■ **Excerpted records**

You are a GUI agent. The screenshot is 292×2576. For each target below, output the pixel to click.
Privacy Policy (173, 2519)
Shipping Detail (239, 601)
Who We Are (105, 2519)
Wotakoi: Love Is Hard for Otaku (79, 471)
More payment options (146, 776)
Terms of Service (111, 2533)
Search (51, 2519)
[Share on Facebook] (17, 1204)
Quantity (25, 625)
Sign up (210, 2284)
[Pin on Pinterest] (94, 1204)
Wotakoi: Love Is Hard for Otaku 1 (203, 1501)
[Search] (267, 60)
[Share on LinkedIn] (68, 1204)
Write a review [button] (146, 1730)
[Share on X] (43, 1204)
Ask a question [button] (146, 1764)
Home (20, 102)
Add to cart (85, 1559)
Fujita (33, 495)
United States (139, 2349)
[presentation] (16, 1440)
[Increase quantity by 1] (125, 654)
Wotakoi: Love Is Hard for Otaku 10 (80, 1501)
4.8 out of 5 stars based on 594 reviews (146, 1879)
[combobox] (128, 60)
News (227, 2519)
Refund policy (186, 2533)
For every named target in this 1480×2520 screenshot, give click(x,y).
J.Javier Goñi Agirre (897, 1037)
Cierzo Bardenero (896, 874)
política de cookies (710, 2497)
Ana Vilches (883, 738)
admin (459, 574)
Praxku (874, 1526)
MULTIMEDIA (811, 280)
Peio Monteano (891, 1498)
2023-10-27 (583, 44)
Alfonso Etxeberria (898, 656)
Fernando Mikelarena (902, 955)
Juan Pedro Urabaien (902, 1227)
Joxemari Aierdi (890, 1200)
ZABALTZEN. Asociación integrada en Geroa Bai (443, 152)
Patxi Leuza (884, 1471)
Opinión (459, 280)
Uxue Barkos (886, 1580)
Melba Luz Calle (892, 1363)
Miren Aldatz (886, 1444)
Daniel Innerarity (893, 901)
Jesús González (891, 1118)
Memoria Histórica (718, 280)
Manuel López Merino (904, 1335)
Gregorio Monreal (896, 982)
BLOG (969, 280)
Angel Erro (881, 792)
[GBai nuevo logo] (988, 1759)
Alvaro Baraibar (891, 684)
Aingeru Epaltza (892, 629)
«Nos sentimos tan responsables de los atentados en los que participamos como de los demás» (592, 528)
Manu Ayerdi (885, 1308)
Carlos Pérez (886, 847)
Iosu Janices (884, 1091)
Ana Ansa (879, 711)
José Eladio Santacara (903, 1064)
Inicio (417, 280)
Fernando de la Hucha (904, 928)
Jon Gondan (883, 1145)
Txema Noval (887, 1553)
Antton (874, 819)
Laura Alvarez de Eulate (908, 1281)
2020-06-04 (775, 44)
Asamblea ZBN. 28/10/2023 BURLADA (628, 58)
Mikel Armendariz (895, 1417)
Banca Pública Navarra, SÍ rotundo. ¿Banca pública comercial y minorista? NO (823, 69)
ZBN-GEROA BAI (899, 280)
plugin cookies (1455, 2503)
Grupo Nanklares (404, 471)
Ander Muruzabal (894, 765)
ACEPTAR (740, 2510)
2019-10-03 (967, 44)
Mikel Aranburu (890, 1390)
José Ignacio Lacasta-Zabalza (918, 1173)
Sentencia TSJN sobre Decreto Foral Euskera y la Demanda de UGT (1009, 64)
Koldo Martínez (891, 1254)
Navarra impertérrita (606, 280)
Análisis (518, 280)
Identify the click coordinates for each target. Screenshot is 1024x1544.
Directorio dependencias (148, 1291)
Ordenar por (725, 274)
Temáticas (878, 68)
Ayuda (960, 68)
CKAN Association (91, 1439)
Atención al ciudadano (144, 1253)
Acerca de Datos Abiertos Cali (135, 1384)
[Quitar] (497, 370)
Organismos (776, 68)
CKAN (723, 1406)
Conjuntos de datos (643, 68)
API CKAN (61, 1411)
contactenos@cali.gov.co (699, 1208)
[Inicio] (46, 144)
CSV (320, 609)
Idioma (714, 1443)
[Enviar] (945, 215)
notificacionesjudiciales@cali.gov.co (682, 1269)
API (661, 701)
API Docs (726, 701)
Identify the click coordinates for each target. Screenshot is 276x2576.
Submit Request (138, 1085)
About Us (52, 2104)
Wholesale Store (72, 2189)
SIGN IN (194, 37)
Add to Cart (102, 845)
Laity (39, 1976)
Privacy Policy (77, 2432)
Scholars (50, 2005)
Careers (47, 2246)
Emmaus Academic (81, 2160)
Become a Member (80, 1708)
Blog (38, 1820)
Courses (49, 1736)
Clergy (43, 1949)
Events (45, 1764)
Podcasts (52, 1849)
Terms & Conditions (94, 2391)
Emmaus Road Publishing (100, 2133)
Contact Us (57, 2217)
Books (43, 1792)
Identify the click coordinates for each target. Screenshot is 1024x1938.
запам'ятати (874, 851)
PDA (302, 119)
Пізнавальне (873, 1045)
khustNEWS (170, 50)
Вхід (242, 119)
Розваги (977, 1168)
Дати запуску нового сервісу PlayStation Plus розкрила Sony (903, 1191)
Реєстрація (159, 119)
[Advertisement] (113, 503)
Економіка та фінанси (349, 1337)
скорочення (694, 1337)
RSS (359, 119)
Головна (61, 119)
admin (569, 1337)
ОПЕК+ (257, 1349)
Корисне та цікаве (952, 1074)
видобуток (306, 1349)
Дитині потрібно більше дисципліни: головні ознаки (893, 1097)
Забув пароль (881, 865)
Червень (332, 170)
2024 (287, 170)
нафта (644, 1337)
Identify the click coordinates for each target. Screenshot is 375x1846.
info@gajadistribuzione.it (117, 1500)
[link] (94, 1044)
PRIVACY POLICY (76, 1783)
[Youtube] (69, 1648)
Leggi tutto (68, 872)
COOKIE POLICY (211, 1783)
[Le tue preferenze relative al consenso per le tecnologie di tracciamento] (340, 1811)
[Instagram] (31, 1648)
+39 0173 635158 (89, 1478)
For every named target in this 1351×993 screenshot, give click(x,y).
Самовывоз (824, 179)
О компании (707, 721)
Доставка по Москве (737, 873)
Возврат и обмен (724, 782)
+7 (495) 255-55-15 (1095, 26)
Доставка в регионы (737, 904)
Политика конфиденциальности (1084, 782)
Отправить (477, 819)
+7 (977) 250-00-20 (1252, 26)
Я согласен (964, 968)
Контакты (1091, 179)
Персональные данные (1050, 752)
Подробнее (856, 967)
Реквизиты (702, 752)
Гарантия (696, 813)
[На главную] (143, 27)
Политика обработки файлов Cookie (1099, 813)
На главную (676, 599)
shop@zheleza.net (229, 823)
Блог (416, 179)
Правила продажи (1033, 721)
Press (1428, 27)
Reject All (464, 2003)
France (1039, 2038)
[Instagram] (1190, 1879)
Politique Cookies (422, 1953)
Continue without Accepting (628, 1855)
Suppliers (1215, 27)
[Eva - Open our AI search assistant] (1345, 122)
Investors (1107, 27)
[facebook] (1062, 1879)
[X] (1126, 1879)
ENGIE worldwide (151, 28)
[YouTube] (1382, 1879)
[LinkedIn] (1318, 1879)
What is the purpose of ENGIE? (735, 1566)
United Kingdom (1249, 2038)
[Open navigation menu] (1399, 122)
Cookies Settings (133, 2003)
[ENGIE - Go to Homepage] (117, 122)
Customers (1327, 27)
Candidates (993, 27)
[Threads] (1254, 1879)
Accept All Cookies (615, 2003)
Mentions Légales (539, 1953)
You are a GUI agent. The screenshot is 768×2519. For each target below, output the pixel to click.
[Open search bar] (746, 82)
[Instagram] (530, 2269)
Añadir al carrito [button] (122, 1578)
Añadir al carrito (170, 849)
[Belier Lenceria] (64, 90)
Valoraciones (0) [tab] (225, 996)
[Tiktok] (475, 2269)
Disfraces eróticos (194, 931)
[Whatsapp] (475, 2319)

■ **What to work on**
Among the lines of the listing above, which ones contain the word "Love"? Show them.

■ **Output below**
Wotakoi: Love Is Hard for Otaku (79, 471)
Wotakoi: Love Is Hard for Otaku 1 (203, 1501)
Wotakoi: Love Is Hard for Otaku 10 (80, 1501)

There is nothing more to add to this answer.